#### EXERCISE TASK:
Copy out the text of the following material word for word, from the first line to the last, leaving out the pictures.
▼
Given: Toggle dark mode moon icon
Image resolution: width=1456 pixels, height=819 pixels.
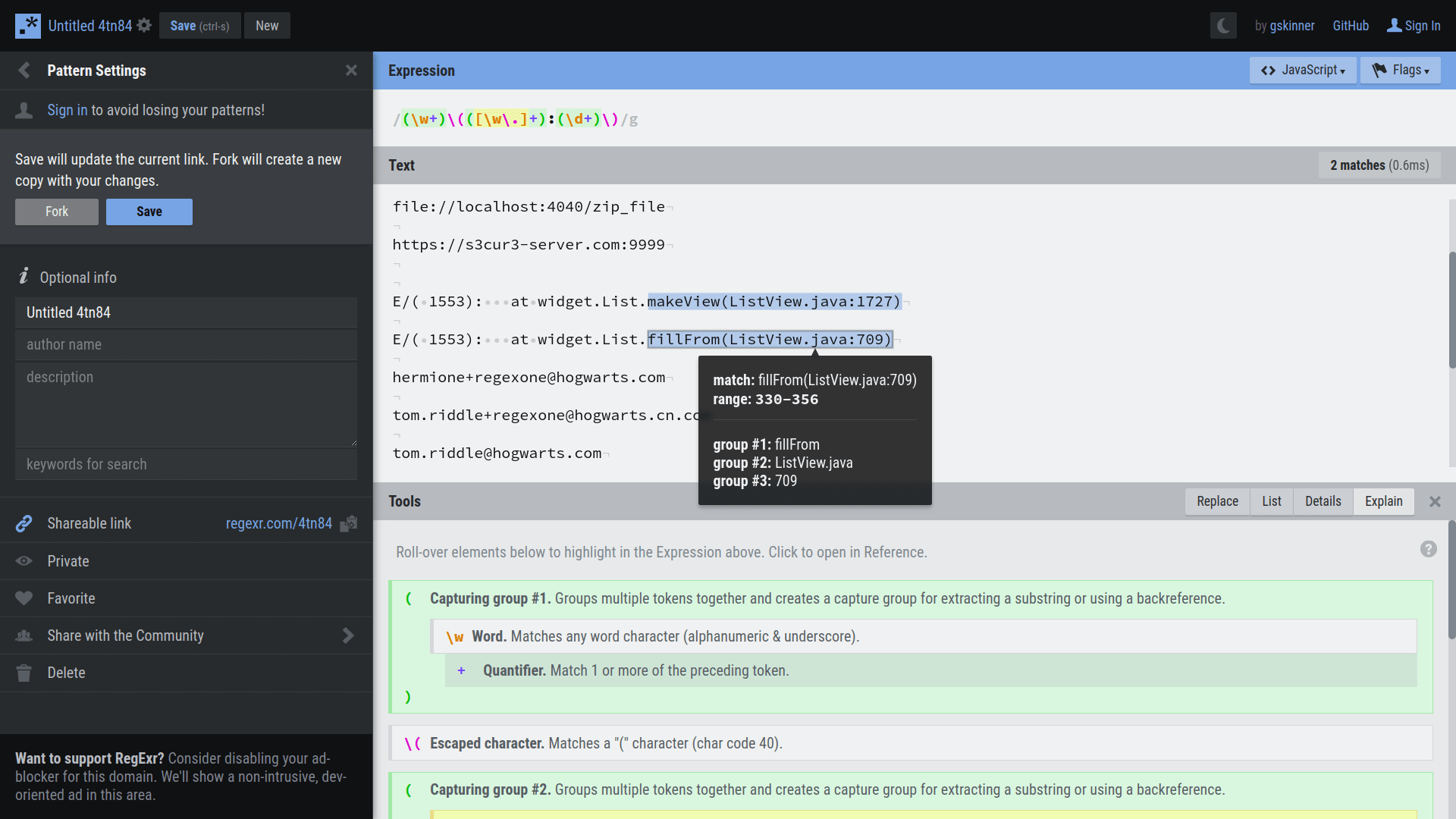Looking at the screenshot, I should [x=1222, y=26].
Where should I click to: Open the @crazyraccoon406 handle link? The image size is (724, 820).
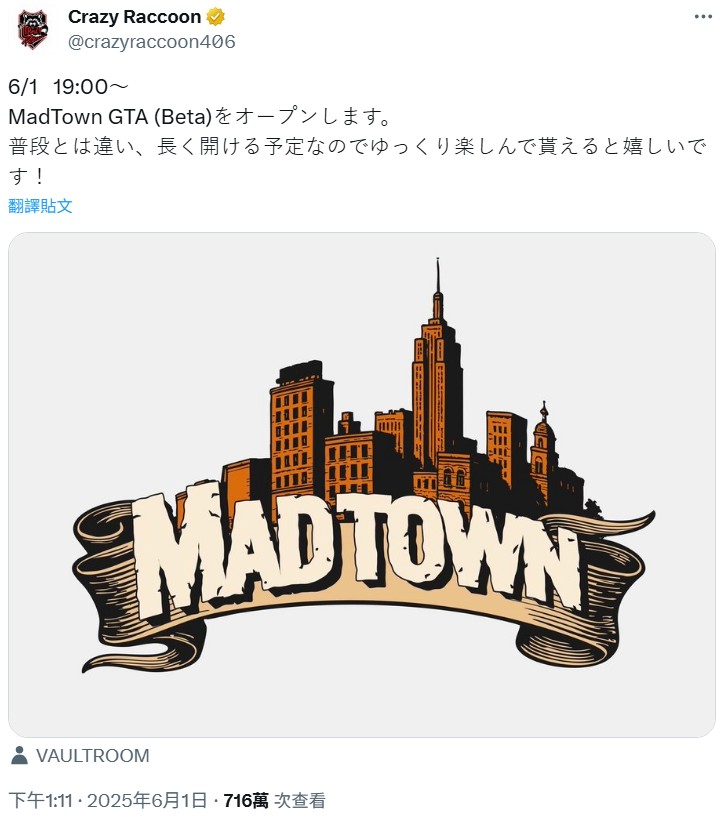click(x=152, y=42)
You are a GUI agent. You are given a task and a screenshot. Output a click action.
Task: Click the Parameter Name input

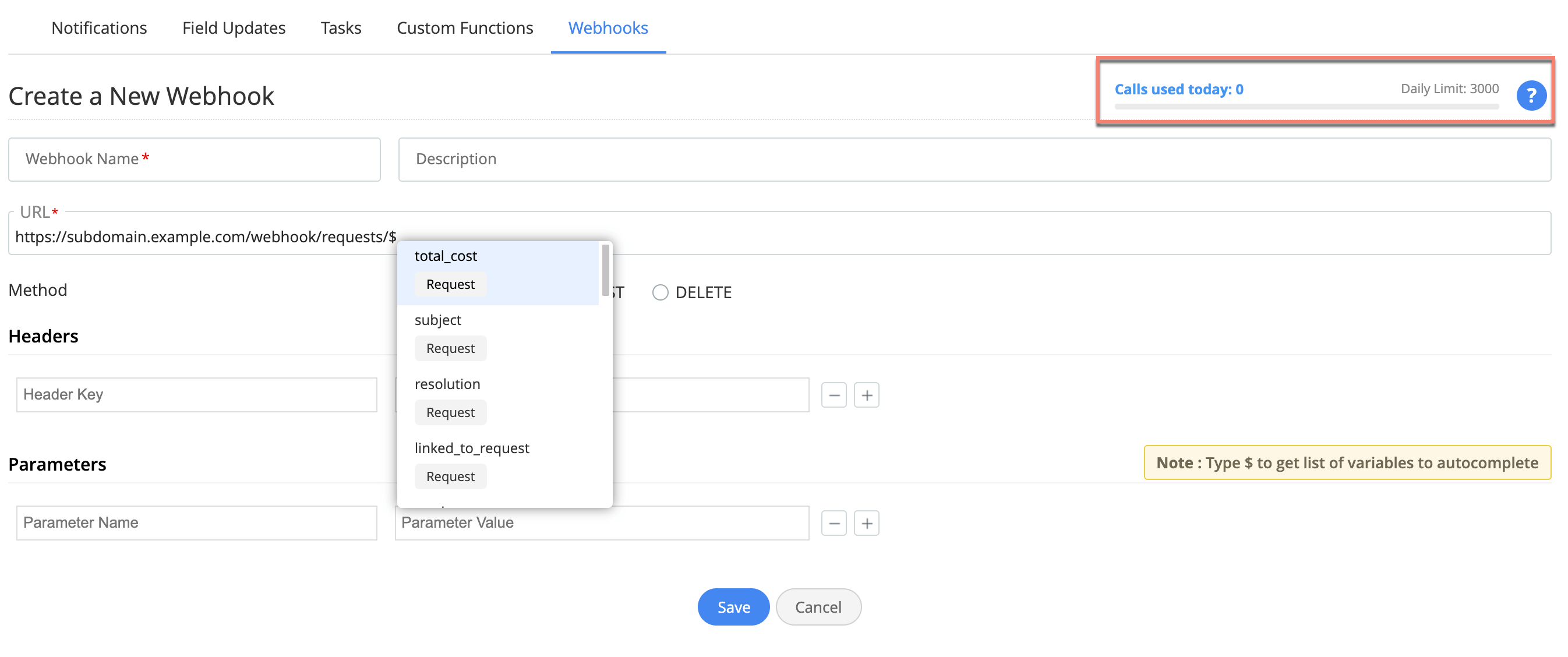coord(196,523)
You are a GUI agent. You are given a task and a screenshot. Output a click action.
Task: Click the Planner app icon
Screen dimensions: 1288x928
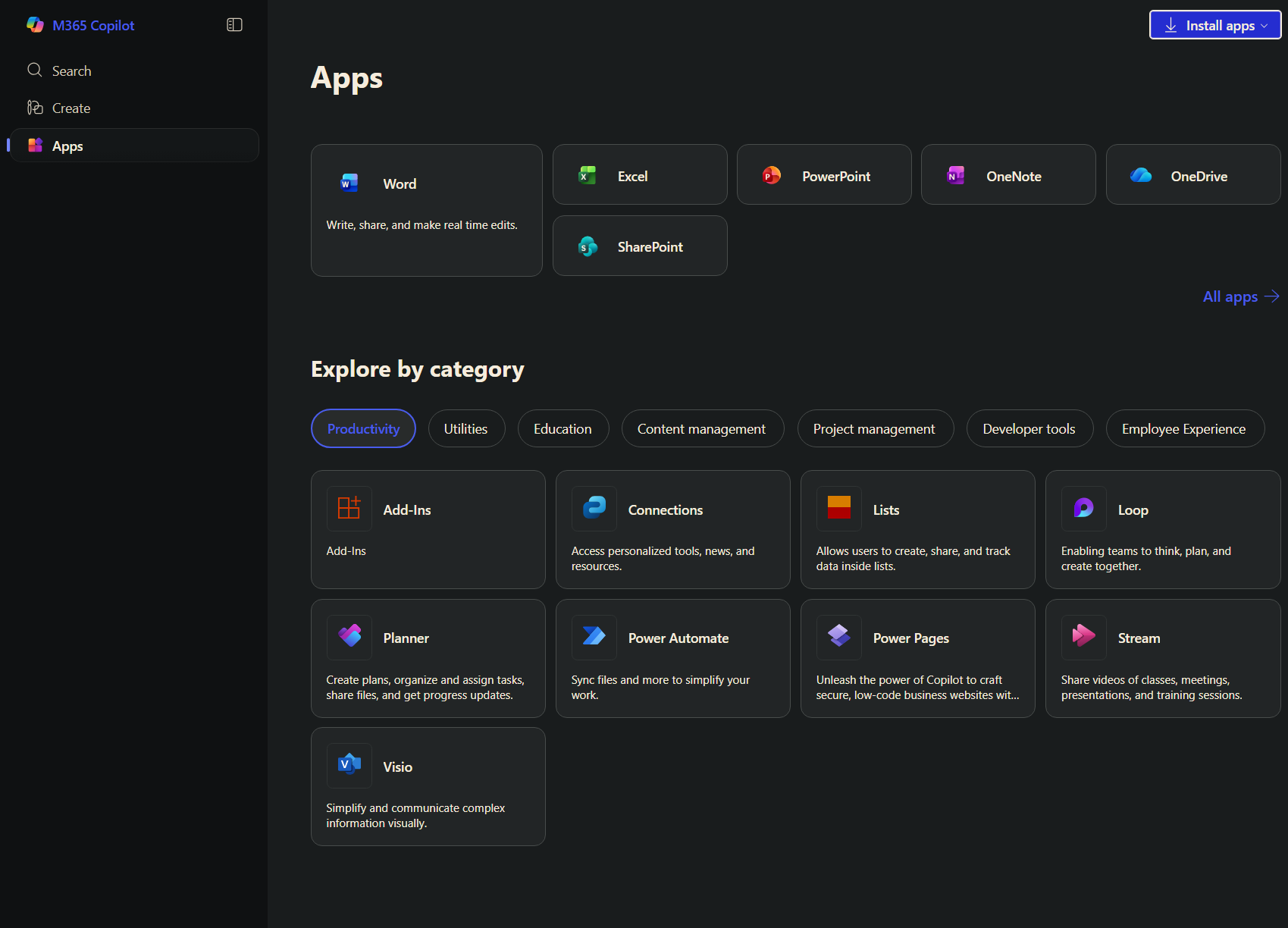click(x=349, y=637)
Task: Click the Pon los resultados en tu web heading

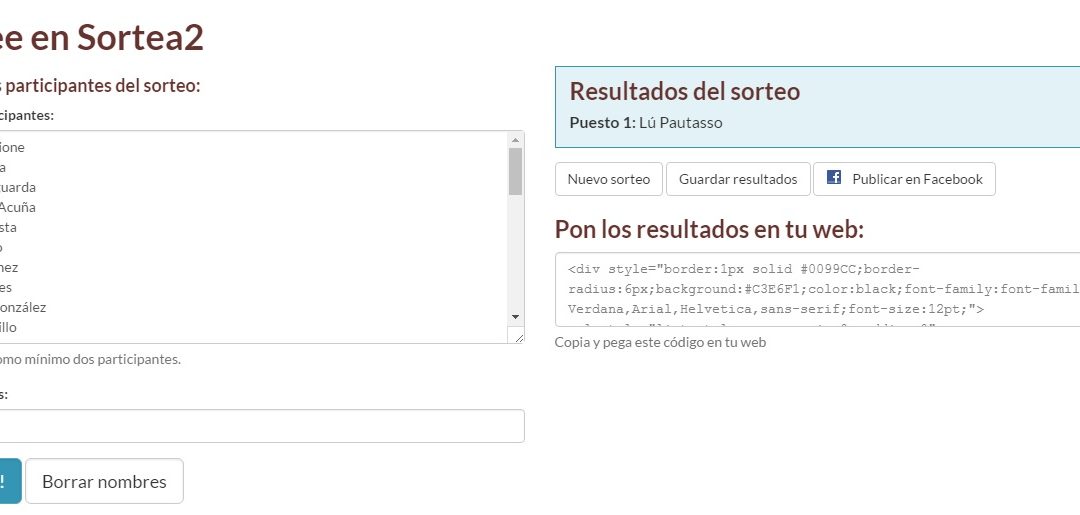Action: click(x=709, y=229)
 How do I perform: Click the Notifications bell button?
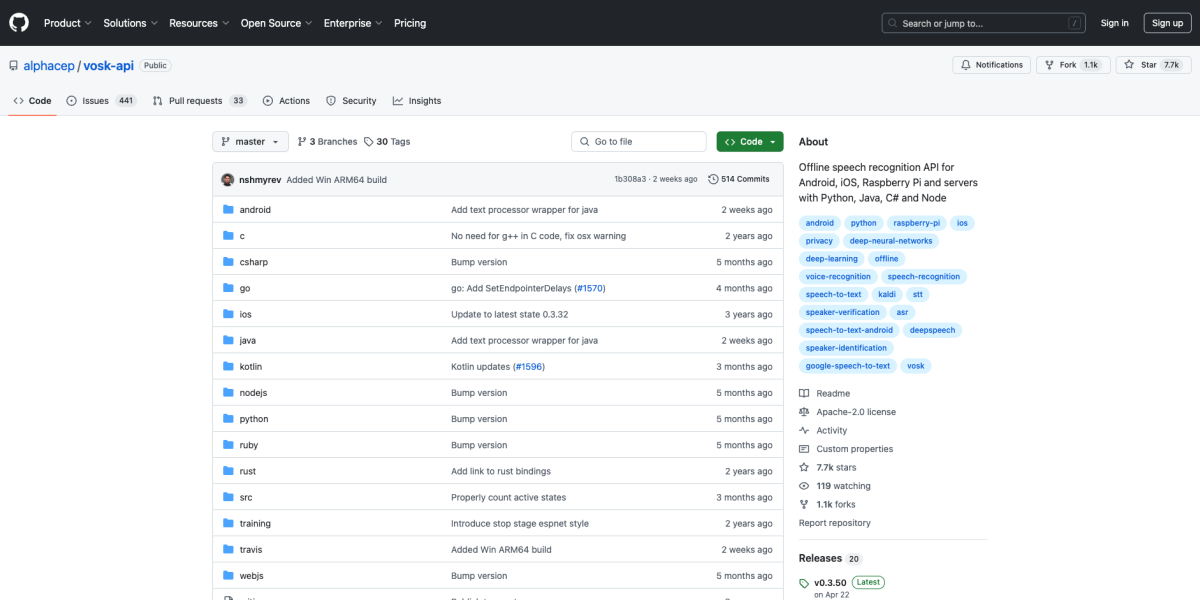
▲
#### RESULT BELOW:
Given: Toggle dark mode moon icon
Image resolution: width=1456 pixels, height=819 pixels.
Looking at the screenshot, I should [x=1222, y=26].
Where should I click to: Open the @crazyraccoon406 handle link? The image size is (724, 820).
click(x=152, y=42)
You are a GUI agent. You are given a task and a screenshot. Output a click action.
Task: Click the Parameter Name input

coord(196,523)
You are a GUI agent. You are given a task and a screenshot. Output a click action.
Task: Click the Planner app icon
Screen dimensions: 1288x928
click(x=349, y=637)
Task: Click the Pon los resultados en tu web heading

Action: click(x=709, y=229)
 How do I perform: Click the Notifications bell button?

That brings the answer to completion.